Hará cosa de un año me llama mi mejor amiga, yo estaba en el súper, por el pasillo del shampoo. Me habla con voz entrecortada y con frases rápidas, me dice que está en casa de nosequién familiar suyo, y que ahí está un chico al que llamaremos Rubén. ¿Quién? –le pregunto. Rubén con el que me di unos besos en España. Ahh. Por un momento sigo sin saber de quién habla, pero ella, infatigable continúa con la reseña de la reunión y puedo darme cuenta de que está al borde del llanto.
Poco a poco hilo la historia en mi cabeza. Claro! Ella había ido a Francia a vivir por un tiempo, estando allá había ido a algo a España y había conocido a Rubén, que era el hijo de la novia de su primo, habían tenido por ahí un romance. O algo así. Lo importante era que en aquella época, Adriana –mi amiga- ya llevaba años con su novio aquí en México, ellos tenían una relación extraña y yo siempre dudé de que él la quisiera, probablemente porque no daba señales de mucho afecto cuando estaban juntos, y porque era de esos hombres inseguros y pendejos que siempre la hacía menos enfrente de los demás. En fin… que esa es otra historia. El caso es que Adriana le había sido infiel, al volver a México ella optó por hacerse la desentendida y creo que hizo bien al jamás aclarar nada.
Habían pasado un par de de todo esto, yo me alejaba de mi mamá y buscaba shampoo y acondicionador, crema de peinar y todo lo que necesitaba cuando tenía el pelo largo. Acabé por decirle a mi mamá que la esperaba por las cajas para poder hablar más agusto. Ok, entonces me decías de Rubén. Sí… está recién casado con una mujer bellísima, me dijo Adriana.

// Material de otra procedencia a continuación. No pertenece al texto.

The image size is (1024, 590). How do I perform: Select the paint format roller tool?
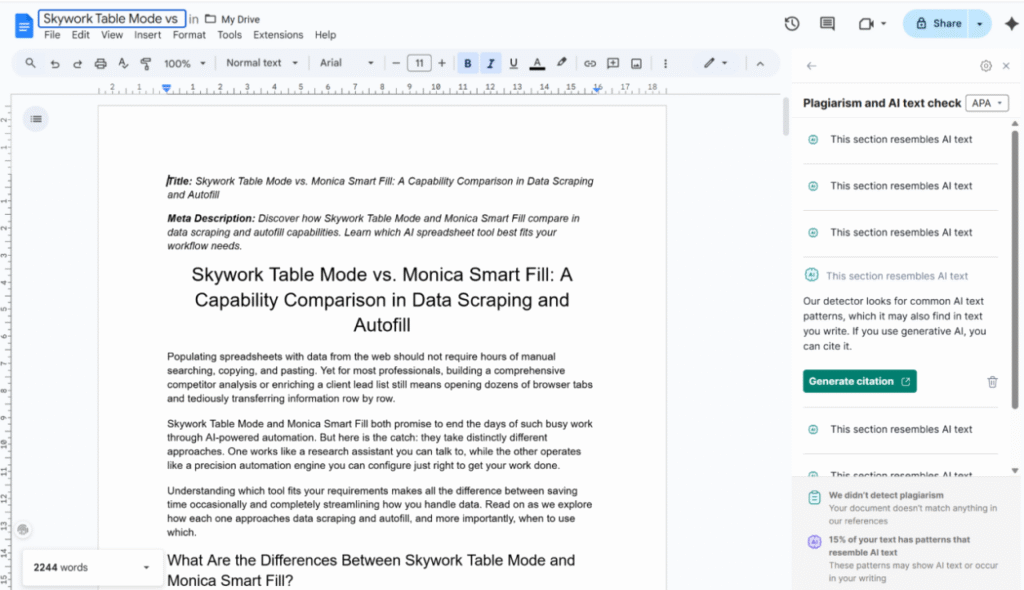click(146, 63)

Este chico se había casado y tenía una bebé. En ese momento mi amiga me confesó muchas cosas que hacía dos años no me había dicho, entre ellas que había contemplado la posibilidad de tener una relación seria con Rubén, deshacerse del buenoparanada del novio mexicano y sentirse enamorada como nunca. Obvio no lo hizo y en ese momento me decía llorando “es que me siento rarísima porque esa pude haber sido yo… esa bebé podría ser mi hija…”. Me quedé medio pasmada porque sentí que por fin, ella se daba cuenta de que no era manda andar con puro perdedor, o lo que yo tengo clasificado como tal. En fin, me dediqué a calmarla, a decirle que ella tiene una muy buena vida, que ha tomado buenas decisiones y cerré con el típico “ya nos tocará amiga”.
Hoy recuerdo esta historia porque es el cumpleaños del hombre con quien alguna vez pensé que podría casarme y tener hijos. Creo que cumple 35. Fuimos muy buenos amigos, los mejores yo creo, con nadie me he divertido tanto como con él, con nadie en realidad he hecho tantos planes como con él. Y es raro, porque nunca fuimos novios, sólo fuimos muy buenos amantes. Teníamos una especie de simbiosis y una necesidad del otro, de vernos, de platicar, de cocinar juntos y comer, de hacer viajes, de ir a la playa –cosa que nunca sucedió, por cierto-, de pensar en no poder hacer nada sin el otro. De pronto él o yo teníamos una pareja y nos alejábamos, pero en el fondo pensaba que él no iba a estar mejor con nadie más que conmigo. Tenía un hijo pre-adolescente que hoy es casi un joven universitario. Y yo los amaba a los dos. Les cuidé enfermedades, les cociné, los arrullé, los abracé, les hice cosquillas, me reí con ellos, los vi llorar mil veces a los dos.
Pasó el tiempo y creo que la que encontró cosas mejores fui yo. En perspectiva me doy cuenta de que mil veces he pensado con respecto a él, que “esa podría ser yo…”. Sin embargo, me queda claro que aunque me parezca el hombre más divino sobre la tierra, “ése no podría ser él” y yo no podría haber hecho nada con él. Si todo era perfecto, pero lo perfecto no existe porque tiene que ver con Dios, etcétera, lo imperfecto era que intelectualmente él y yo nunca acabamos de hacer click. No encontraba en él ningún estímulo… y eso fue en gran parte lo que mató las cosas.
Hoy que cumple sus treintaytantos y que ya no se ve tan juvenil, aunque sigue siendo el mismo de hace años, sé que me encantó ser la primera en felicitarlo a las 7:23 AM. Lo desperté y me dijo con voz modorra “mmhhhh qué rico escucharte”. Y sé que me quiere y que yo lo querré también mucho, siempre, aunque “yo no sea esa, y él no sea ese, y esa no sea mi vida”.